- Primary visual cortex activity along the apparent-motion trace reflects illusory perception (2005)
- The illusion of apparent motion can be induced when visual stimuli are successively presented at different locations. It has been shown in previous studies that motion-sensitive regions in extrastriate cortex are relevant for the processing of apparent motion, but it is unclear whether primary visual cortex (V1) is also involved in the representation of the illusory motion path. We investigated, in human subjects, apparent-motion-related activity in patches of V1 representing locations along the path of illusory stimulus motion using functional magnetic resonance imaging. Here we show that apparent motion caused a blood-oxygenation-level-dependent response along the V1 representations of the apparent-motion path, including regions that were not directly activated by the apparent-motion-inducing stimuli. This response was unaltered when participants had to perform an attention-demanding task that diverted their attention away from the stimulus. With a bistable motion quartet, we confirmed that the activity was related to the conscious perception of movement. Our data suggest that V1 is part of the network that represents the illusory path of apparent motion. The activation in V1 can be explained either by lateral interactions within V1 or by feedback mechanisms from higher visual areas, especially the motion-sensitive human MT/V5 complex.
- The timing of feedback to early visual cortex in the perception of long-range apparent motion (2008)
- When 2 visual stimuli are presented one after another in different locations, they are often perceived as one, but moving object.

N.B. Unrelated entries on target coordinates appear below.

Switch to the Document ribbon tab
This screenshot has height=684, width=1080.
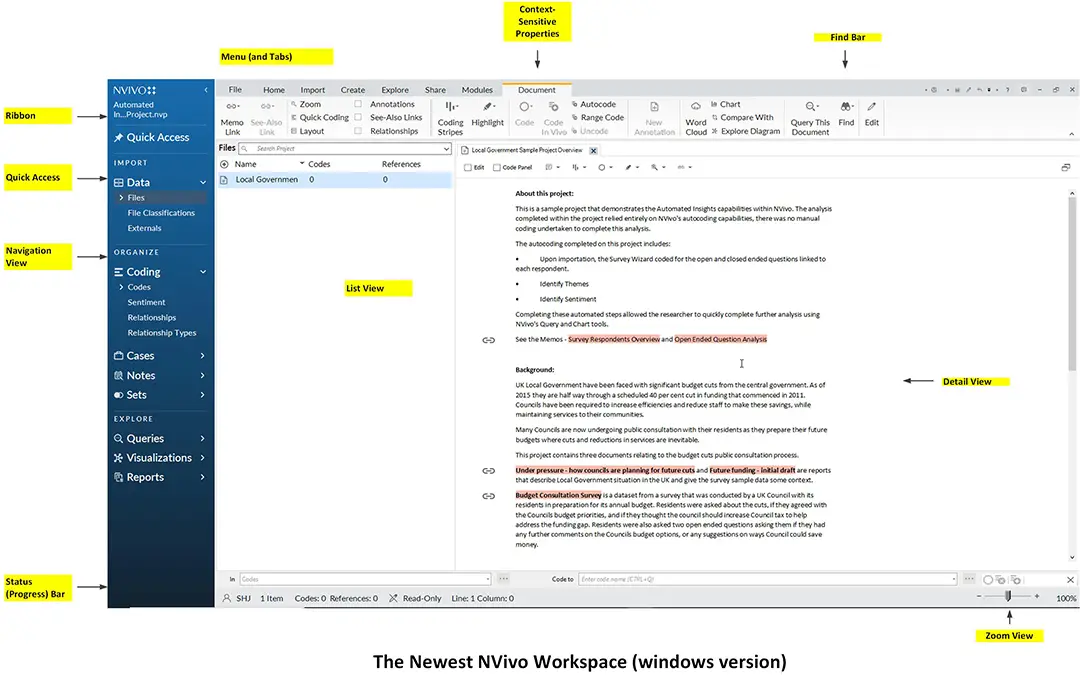(537, 89)
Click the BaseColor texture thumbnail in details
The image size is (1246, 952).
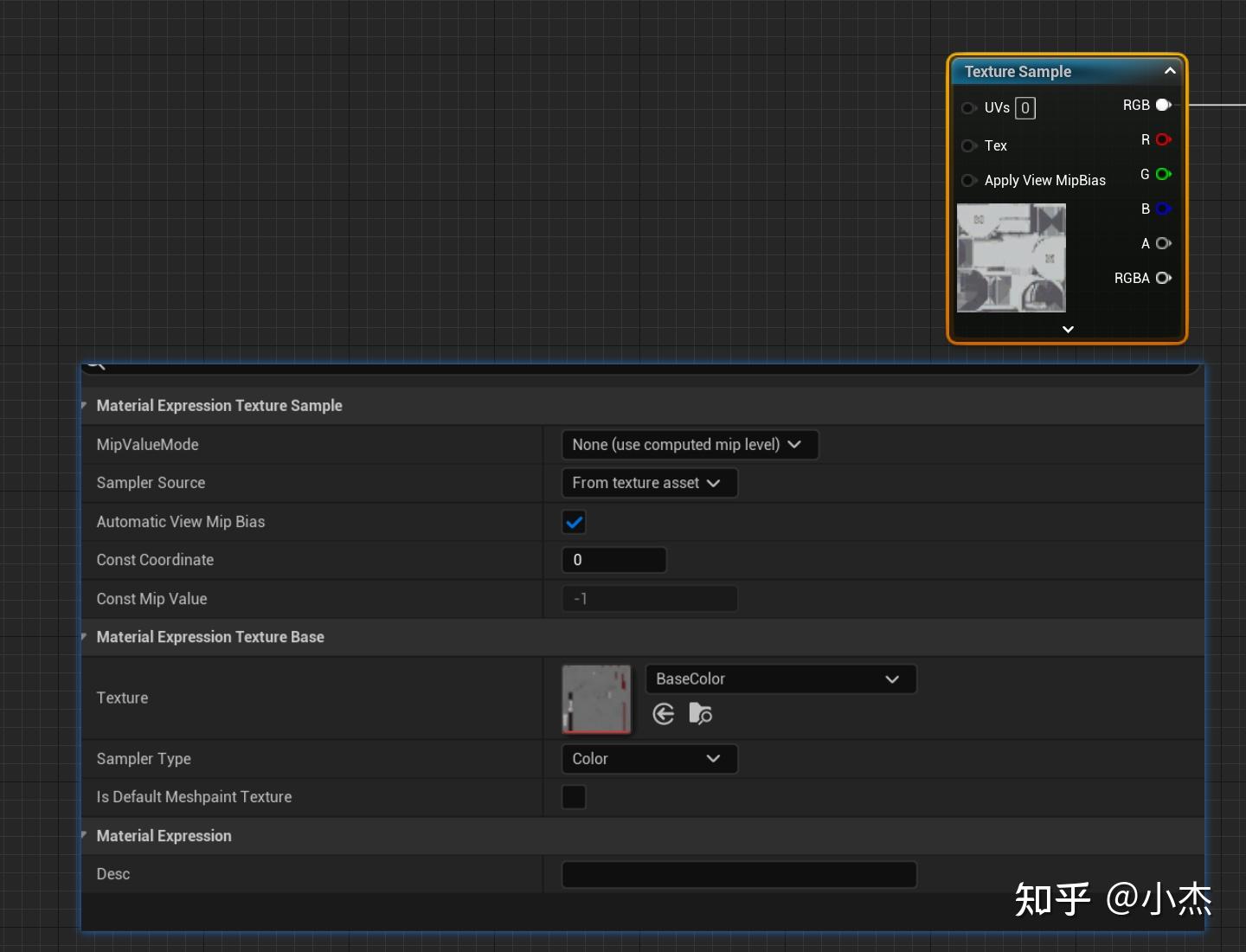coord(596,698)
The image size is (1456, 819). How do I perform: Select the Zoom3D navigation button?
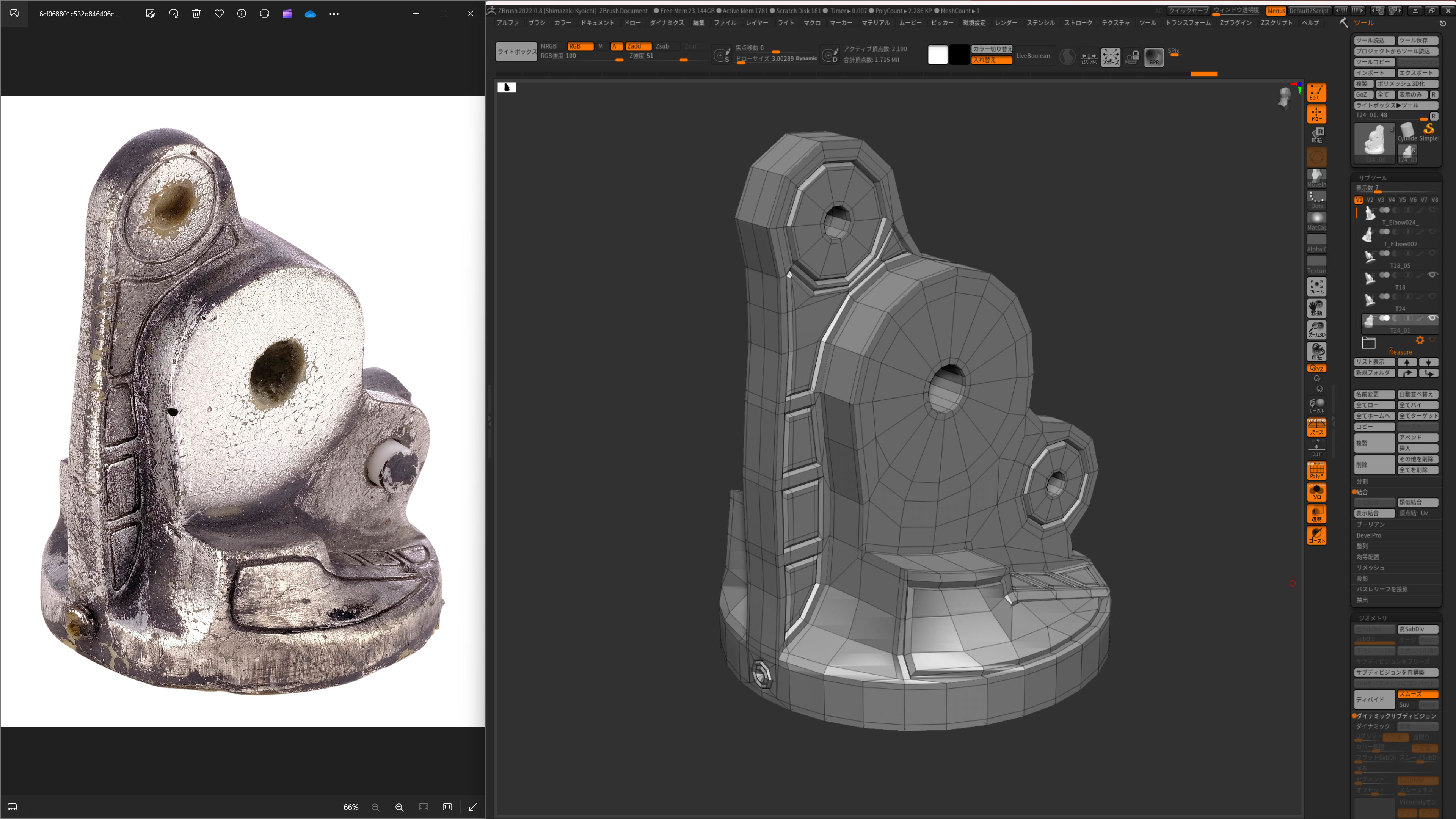(x=1316, y=329)
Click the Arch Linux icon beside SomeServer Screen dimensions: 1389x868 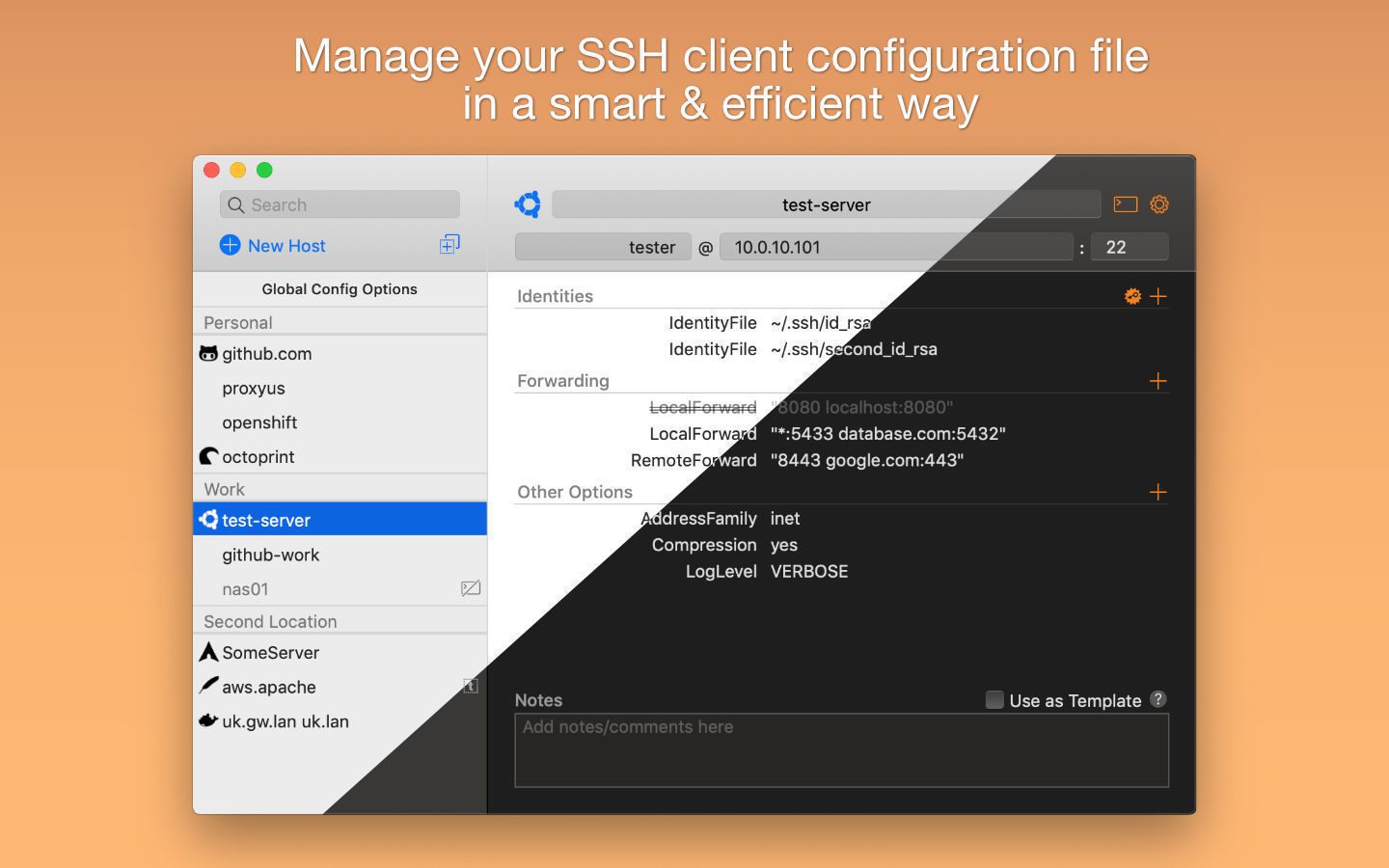(208, 652)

Feedback from area human motion complex hMT/V5+ to V1 has been hypothesized to play an important role in this illusory perception of motion. We measured event-related responses to illusory motion stimuli of varying apparent motion (AM) content and retinal location using Electroencephalography. Detectable cortical stimulus processing started around 60-ms poststimulus in area V1. This component was insensitive to AM content and sequential stimulus presentation. Sensitivity to AM content was observed starting around 90 ms post the second stimulus of a sequence and most likely originated in area hMT/V5+. This AM sensitive response was insensitive to retinal stimulus position. The stimulus sequence related response started to be sensitive to retinal stimulus position at a longer latency of 110 ms. We interpret our findings as evidence for feedback from area hMT/V5+ or a related motion processing area to early visual cortices (V1, V2, V3).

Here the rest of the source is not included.